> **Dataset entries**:
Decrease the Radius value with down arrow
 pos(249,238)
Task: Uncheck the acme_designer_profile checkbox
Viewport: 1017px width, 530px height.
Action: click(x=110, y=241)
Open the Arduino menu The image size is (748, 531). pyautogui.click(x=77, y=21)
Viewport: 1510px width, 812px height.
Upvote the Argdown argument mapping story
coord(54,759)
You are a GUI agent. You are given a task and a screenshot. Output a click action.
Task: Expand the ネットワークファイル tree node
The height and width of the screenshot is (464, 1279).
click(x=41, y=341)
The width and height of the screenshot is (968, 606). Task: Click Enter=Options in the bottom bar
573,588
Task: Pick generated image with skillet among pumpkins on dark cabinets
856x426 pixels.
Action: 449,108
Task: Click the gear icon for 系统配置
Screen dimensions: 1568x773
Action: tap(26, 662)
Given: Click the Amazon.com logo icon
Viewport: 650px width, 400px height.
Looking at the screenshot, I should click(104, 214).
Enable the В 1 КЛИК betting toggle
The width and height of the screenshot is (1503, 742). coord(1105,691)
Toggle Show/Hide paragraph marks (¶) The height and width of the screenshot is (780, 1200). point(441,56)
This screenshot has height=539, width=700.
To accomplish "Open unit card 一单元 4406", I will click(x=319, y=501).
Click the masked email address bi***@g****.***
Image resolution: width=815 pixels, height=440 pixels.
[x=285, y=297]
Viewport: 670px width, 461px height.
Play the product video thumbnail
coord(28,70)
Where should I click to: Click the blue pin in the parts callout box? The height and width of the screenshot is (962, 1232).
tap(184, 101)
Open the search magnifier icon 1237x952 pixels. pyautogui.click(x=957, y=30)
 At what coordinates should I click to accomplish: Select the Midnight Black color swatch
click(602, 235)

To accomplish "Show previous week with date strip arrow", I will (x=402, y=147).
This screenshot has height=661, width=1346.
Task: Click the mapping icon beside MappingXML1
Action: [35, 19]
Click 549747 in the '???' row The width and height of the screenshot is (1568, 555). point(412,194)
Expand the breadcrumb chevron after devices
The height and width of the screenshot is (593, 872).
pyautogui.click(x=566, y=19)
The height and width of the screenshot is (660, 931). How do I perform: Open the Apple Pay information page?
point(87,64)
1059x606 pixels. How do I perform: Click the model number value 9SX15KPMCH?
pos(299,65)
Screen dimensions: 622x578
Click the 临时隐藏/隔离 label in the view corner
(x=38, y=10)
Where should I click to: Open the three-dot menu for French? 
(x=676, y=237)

> **About this task**:
Each entry above needs to be output exactly as written.

> **Reply**:
Decrease the Radius value with down arrow
 pos(249,238)
Task: Uncheck the acme_designer_profile checkbox
Viewport: 1017px width, 530px height.
Action: click(x=110, y=241)
Open the Arduino menu The image size is (748, 531). pyautogui.click(x=77, y=21)
Viewport: 1510px width, 812px height.
Upvote the Argdown argument mapping story
coord(54,759)
You are a GUI agent. You are given a task and a screenshot. Output a click action.
Task: Expand the ネットワークファイル tree node
The height and width of the screenshot is (464, 1279).
click(x=41, y=341)
The width and height of the screenshot is (968, 606). Task: Click Enter=Options in the bottom bar
573,588
Task: Pick generated image with skillet among pumpkins on dark cabinets
856x426 pixels.
Action: 449,108
Task: Click the gear icon for 系统配置
Screen dimensions: 1568x773
Action: tap(26, 662)
Given: Click the Amazon.com logo icon
Viewport: 650px width, 400px height.
Looking at the screenshot, I should click(104, 214).
Enable the В 1 КЛИК betting toggle
The width and height of the screenshot is (1503, 742). coord(1105,691)
Toggle Show/Hide paragraph marks (¶) The height and width of the screenshot is (780, 1200). point(441,56)
This screenshot has height=539, width=700.
To accomplish "Open unit card 一单元 4406", I will click(x=319, y=501).
Click the masked email address bi***@g****.***
Image resolution: width=815 pixels, height=440 pixels.
[x=285, y=297]
Viewport: 670px width, 461px height.
Play the product video thumbnail
coord(28,70)
Where should I click to: Click the blue pin in the parts callout box? The height and width of the screenshot is (962, 1232).
tap(184, 101)
Open the search magnifier icon 1237x952 pixels. pyautogui.click(x=957, y=30)
 At what coordinates should I click to accomplish: Select the Midnight Black color swatch
click(602, 235)

To accomplish "Show previous week with date strip arrow", I will (x=402, y=147).
This screenshot has height=661, width=1346.
Task: Click the mapping icon beside MappingXML1
Action: [35, 19]
Click 549747 in the '???' row The width and height of the screenshot is (1568, 555). point(412,194)
Expand the breadcrumb chevron after devices
The height and width of the screenshot is (593, 872).
pyautogui.click(x=566, y=19)
The height and width of the screenshot is (660, 931). How do I perform: Open the Apple Pay information page?
point(87,64)
1059x606 pixels. How do I perform: Click the model number value 9SX15KPMCH?
pos(299,65)
Screen dimensions: 622x578
Click the 临时隐藏/隔离 label in the view corner
(x=38, y=10)
Where should I click to: Open the three-dot menu for French? 
(x=676, y=237)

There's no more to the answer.